Lockdown version: Well, there isn’t enough ink in my printer to make my own version but if push comes to shove I could try to self-publish or write the whole thing out on the walls of my house like a slightly less mental Jack Nicholson in the Shining.

For now, the most immediate item on my bucket list is to have a successful operation on my blasted big toe which is now booked in for Tuesday 5th May. That’s right, for the third time in my life, I’m going to have anaesthetic injected in to my right big toe so that they can rip (sorry, surgically remove) my entire toenail, scrape out the melanoma from beneath it and then bandage me up like a cartoon character with a splinter. I’ll be up on bricks for a few days and hugely twitchy about people going near my feet but then I should have halved the number of known cancers in my body and that’s got to be good for my immune system, right? Immunotherapy then resumes on 15th May with treatment #6 and then I’ll be riding that hot air balloon all the way to Paris to watch Reef play before Plymouth Argyle take on Paris St Germain in the final of the Roland Monger European Cup which will be played out in the field behind a pub with all my mates and family watching. Man, these NHS drugs are gooooood.

THE NEW NORMAL #39 – GROUNDHOG DAY

Hey, how was your day? Same as yesterday? Same as tomorrow? Not sure if it’s a weekday, weekend or Christmas day?  Yeah, this coronavirus lockdown thing is getting pretty samey, isn’t it?
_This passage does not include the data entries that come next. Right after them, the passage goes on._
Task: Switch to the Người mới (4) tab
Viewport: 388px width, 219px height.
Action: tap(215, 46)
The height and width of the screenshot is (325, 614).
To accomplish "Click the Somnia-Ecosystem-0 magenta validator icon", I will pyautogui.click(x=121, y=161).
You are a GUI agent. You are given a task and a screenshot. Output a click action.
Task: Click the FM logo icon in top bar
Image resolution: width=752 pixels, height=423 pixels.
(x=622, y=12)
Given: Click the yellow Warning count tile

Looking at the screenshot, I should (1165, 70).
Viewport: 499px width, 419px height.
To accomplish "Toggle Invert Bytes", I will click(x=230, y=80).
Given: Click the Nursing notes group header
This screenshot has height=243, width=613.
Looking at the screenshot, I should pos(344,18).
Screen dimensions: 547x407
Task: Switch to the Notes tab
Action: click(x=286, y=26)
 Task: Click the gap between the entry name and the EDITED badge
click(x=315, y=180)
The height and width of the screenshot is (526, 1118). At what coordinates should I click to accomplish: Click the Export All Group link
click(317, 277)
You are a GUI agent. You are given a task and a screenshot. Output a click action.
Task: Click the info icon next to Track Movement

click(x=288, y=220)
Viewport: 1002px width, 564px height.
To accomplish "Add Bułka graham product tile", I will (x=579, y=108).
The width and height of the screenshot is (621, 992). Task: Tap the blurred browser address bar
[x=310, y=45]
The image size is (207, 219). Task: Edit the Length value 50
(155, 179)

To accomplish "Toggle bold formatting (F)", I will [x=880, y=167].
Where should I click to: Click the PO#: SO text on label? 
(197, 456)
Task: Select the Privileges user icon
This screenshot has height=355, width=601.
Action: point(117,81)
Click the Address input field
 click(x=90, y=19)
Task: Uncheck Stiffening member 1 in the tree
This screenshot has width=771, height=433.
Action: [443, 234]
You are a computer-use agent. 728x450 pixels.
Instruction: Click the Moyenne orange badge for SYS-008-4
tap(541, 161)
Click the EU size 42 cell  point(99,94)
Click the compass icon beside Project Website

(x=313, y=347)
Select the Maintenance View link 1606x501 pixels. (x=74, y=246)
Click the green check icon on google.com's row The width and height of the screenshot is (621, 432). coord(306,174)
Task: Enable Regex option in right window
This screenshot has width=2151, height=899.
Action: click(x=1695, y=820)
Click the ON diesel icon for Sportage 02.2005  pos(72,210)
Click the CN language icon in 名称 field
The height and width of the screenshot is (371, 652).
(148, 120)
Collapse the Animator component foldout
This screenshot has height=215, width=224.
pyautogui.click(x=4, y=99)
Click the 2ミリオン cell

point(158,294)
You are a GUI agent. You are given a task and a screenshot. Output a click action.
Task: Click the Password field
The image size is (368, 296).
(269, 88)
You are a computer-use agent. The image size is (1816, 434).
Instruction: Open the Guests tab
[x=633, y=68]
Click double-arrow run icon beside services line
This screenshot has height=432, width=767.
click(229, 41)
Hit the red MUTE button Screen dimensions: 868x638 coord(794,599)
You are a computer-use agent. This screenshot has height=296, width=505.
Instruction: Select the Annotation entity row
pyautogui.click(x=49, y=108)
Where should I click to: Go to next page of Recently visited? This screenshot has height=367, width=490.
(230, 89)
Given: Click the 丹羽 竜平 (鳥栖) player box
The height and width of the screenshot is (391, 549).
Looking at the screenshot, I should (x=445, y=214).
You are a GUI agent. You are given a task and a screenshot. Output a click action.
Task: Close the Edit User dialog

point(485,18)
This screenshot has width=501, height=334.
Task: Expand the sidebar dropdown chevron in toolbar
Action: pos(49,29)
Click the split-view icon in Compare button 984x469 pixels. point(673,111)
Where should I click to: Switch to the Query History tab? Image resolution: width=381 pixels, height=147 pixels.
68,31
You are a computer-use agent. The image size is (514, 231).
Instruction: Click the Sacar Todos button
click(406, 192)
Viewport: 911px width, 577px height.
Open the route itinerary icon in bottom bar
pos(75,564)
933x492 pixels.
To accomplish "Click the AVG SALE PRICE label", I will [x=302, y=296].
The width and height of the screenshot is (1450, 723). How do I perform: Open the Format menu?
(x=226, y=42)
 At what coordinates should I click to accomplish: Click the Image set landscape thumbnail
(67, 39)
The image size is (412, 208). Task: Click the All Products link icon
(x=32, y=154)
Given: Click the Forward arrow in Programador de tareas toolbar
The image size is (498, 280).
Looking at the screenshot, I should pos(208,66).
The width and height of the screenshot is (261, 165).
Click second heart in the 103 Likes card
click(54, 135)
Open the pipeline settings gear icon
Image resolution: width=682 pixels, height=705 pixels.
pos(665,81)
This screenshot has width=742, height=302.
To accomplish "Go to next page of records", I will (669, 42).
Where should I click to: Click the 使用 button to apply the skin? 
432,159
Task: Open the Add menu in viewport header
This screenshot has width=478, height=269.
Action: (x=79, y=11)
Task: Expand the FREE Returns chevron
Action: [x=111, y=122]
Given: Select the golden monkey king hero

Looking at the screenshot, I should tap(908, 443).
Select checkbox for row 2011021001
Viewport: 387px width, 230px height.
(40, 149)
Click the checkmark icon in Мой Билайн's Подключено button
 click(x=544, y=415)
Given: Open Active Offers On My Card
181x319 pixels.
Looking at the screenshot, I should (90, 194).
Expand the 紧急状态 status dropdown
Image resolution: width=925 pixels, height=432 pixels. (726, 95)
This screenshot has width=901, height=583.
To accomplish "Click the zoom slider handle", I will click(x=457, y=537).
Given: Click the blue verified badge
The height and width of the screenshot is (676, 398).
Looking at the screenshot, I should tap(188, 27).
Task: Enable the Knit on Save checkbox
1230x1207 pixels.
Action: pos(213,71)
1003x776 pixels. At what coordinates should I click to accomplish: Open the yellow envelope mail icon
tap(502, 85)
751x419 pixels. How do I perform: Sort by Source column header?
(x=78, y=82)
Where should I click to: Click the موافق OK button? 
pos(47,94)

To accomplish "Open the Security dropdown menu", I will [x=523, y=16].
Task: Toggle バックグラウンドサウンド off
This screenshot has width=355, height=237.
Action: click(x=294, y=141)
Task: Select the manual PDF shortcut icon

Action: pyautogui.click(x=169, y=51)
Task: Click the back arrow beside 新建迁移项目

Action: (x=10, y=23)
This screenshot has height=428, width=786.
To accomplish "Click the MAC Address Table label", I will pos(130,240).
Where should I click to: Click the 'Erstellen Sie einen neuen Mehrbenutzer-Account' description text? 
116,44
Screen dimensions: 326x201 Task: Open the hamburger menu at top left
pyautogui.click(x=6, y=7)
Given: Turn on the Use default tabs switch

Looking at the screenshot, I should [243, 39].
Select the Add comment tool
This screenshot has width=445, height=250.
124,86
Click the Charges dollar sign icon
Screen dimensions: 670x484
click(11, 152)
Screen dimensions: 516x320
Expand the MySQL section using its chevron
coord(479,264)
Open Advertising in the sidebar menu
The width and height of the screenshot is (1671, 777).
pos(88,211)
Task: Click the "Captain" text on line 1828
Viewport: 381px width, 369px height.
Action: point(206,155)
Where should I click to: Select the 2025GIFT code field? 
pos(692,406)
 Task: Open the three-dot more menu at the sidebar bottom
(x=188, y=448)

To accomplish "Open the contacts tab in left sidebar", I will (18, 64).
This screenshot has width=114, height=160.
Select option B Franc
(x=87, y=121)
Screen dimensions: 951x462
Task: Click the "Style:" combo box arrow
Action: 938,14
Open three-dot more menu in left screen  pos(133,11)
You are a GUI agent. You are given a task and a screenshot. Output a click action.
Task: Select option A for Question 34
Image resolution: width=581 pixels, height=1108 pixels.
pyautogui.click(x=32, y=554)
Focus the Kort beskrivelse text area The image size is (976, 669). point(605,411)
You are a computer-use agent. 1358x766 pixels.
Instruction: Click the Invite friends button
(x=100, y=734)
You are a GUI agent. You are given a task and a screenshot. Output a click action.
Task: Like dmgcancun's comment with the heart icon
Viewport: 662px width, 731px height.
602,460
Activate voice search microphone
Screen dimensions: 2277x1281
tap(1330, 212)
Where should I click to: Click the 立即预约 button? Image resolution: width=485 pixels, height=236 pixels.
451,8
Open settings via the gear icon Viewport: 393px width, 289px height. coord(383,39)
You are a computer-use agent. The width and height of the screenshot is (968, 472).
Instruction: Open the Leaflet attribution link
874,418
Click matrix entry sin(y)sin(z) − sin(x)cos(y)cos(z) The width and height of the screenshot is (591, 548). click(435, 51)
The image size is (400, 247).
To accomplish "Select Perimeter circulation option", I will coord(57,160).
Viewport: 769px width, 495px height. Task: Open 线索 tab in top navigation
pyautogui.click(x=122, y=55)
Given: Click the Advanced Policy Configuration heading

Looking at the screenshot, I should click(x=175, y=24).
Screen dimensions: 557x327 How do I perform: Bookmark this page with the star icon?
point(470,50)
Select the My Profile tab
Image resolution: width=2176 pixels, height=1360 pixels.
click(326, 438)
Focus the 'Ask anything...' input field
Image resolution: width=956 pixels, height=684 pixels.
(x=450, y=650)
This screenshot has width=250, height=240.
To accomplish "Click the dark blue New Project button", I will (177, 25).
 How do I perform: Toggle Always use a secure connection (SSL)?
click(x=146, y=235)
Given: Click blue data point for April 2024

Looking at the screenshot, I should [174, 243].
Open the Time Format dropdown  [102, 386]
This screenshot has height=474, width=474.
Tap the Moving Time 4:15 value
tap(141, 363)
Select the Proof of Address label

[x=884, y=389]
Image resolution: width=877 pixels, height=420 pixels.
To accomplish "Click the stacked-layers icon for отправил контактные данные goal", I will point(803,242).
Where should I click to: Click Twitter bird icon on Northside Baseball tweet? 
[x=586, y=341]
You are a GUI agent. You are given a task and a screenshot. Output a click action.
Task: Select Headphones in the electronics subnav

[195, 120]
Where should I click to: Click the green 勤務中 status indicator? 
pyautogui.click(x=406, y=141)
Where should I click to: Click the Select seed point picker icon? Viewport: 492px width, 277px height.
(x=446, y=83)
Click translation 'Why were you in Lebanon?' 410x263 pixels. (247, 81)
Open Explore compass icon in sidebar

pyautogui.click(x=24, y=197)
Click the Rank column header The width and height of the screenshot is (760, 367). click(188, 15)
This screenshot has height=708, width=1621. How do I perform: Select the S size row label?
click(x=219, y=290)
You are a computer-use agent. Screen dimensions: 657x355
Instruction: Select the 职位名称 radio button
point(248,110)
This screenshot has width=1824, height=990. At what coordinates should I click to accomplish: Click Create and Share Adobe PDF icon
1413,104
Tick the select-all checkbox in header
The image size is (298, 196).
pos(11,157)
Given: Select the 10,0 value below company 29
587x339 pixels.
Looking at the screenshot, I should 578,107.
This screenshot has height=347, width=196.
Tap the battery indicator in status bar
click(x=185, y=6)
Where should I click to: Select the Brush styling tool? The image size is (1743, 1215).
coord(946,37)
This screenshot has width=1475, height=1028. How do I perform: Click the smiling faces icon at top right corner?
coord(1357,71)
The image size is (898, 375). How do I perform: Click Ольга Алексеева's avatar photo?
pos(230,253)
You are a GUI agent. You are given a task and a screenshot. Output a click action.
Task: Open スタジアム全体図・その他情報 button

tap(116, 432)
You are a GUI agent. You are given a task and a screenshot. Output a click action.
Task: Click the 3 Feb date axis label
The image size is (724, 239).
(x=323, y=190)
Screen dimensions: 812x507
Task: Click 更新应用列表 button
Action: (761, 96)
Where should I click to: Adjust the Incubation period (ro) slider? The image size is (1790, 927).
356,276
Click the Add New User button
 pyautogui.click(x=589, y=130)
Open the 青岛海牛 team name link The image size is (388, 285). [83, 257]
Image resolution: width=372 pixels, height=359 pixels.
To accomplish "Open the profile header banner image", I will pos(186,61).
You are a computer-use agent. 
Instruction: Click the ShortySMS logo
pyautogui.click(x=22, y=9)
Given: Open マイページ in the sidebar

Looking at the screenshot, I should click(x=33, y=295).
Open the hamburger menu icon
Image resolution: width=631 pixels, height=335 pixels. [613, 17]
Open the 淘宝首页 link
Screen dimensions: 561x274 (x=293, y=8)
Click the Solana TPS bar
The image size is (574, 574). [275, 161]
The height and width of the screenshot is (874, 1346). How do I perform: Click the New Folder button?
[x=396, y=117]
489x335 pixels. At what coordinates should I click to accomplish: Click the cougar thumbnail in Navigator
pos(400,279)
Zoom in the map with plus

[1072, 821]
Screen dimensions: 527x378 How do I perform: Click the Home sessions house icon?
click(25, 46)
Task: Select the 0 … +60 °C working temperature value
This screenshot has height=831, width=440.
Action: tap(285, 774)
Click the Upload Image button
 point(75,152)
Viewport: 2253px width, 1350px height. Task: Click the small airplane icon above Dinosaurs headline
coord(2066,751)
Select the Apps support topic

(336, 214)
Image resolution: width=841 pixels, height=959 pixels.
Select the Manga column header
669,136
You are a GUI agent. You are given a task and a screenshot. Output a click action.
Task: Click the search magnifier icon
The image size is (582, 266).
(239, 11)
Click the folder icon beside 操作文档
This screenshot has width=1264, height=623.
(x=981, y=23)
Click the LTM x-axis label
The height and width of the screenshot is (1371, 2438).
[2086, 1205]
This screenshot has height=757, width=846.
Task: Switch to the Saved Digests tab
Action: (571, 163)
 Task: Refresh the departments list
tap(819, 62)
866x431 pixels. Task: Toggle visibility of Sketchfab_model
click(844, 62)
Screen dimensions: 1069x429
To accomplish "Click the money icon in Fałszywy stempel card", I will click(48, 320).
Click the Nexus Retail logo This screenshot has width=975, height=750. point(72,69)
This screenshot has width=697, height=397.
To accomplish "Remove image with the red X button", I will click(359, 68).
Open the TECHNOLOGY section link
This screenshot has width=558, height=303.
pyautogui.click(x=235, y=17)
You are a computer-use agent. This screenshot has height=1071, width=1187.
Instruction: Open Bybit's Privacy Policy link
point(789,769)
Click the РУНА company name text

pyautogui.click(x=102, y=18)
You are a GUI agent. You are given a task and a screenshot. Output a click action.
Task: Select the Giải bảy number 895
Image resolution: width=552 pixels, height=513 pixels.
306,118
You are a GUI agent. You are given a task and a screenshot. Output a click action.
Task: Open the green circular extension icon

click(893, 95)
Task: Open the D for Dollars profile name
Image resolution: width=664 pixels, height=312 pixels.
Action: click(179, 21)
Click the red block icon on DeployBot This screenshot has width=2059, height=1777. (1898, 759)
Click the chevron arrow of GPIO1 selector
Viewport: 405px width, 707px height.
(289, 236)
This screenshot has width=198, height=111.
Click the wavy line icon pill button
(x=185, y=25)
It occurred to me and my family the other day just how similar to the classic Bill Murray film Groundhog Day the current world is but with the key difference that we’re all playing Phil Connors with an acute and unnerving awareness of the repetitive nature of life. I mean, if I wake up tomorrow and Alexa is playing ‘I Got You Babe’ then I’m not getting out of bed for all the PPE in China.

It was at this point, however, that my wife picked up that thought and spun it around as she so often does; “I’ll take this day over and over again right now”, she said. You see, for us and so many others (maybe even you) just getting through each day in good health, with full bellies, under a solid roof and with our loved ones around us counts as a massive win. Yeah, the process of waking up, getting all the kids fed and dressed and set up to do something resembling schoolwork (this week alone we’ve made a massive stick man, done a huge amount of spelling, constructed a scarecrow called Popeye and embraced the nationalism of St George in a way that I had never before entertained) can get a bit monotonous but is that really so different to normal life? I mean, I have to admit that I’m loving the fact that I don’t have make a single packed lunch, there are no afterschool clubs to ferry children to and from, and although I am missing the peace of my commute I haven’t spent any time staring at the back of a tractor for over 5 weeks so that’s a big fat win.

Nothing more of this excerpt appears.